After a difficult year in 2020, which saw her club, Koln, relegated from the top flight in Germany and the national team missing out on qualification for the Euros, Barrett is trying to look to better times ahead, or as much as possible given the complications from Covid.
Her season with Koln kicks into gear later this month and next month Ireland’s World Cup fate will become clearer when the draw for the qualifying groups is made, with the pain of a disappointing third-place finish in the last group, and the loss of a play-off spot, still there.
“Unfortunately, over the last couple of years it’s just seems that we have been that close but that we just end up missing out,” Barrett says.
“And it was the same with the last campaign which I think most of the girls would agree was definitely the most disappointing that we’ve had over the last number of years. We started off so well and we were in such a good position and then just the way the group ended up.
“But definitely it’s something we will be taking into the next campaign. One of the first things that Vera said to us after the Germany game at home was: ‘Remember this feeling and this is not going to happen to us again,’ and so I think having that message as well is really important going forward.”
Relegation for Koln was a blow and second-tier football was not in the plan when she moved there, but Barrett is comforted by the fact that she has training and games to focus on while GAA remains in cold storage: Barrett was a key performer at senior level for Donegal before she opted to focus on soccer.

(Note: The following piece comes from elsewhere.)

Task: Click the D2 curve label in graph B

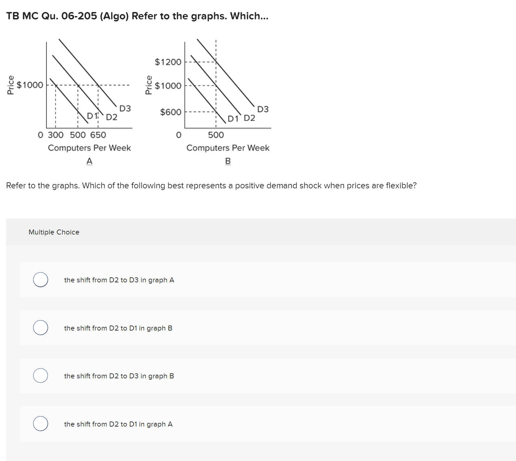Action: coord(249,118)
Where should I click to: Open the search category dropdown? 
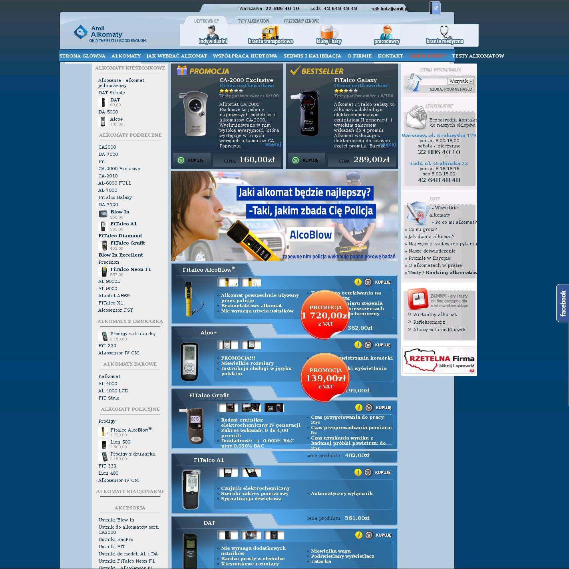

“I can’t compare myself to any of them because I have been very lucky to be able to train and play and I know how much of an outlet it has been for me. I know when I compare the period last year during the first lockdown when there was no training to doing it now with training how it is so beneficial mentally,” Barrett adds.
“I know from playing county for the amount of time I did that, yes, the players are amateur but they are elite athletes. They dedicate day in, day out to making themselves available for selection to prepare so of course I can sympathise with everybody,” she says.
“The elite status, the way it has been in Ireland, tends to be quite confusing as to who gets it and who doesn’t.
" I read something really that there were a lot of Athletics Ireland athletes not granted special circumstances to train and things like that and it is your own perception as to what exactly is elite.”
Having worked in the education field, Barrett knows how vital it is to reestablish the link between kids and sport once lockdown is lifted or eased.
“It will be the responsibility of teachers and parents to make sure that that encouragement of going out until nine or ten o’clock to play with their friends is something that we don’t lose. Losing that would have a huge knock-on effect on so many things, in terms of mental health,” she adds.
“I also think there is going to be that nearly excitement for people getting back into that routine of being able to go out with their friends. Of course there are going to be challenges but I am hopeful that we can get ahead of it.
“One thing about Covid is that it makes you so grateful for what you are missing. I am comparing my situation from when I wasn’t able to train to now when I am and I realise I am one of the luckiest people in the world getting to do what I love every single day. People will get that passion back as well.”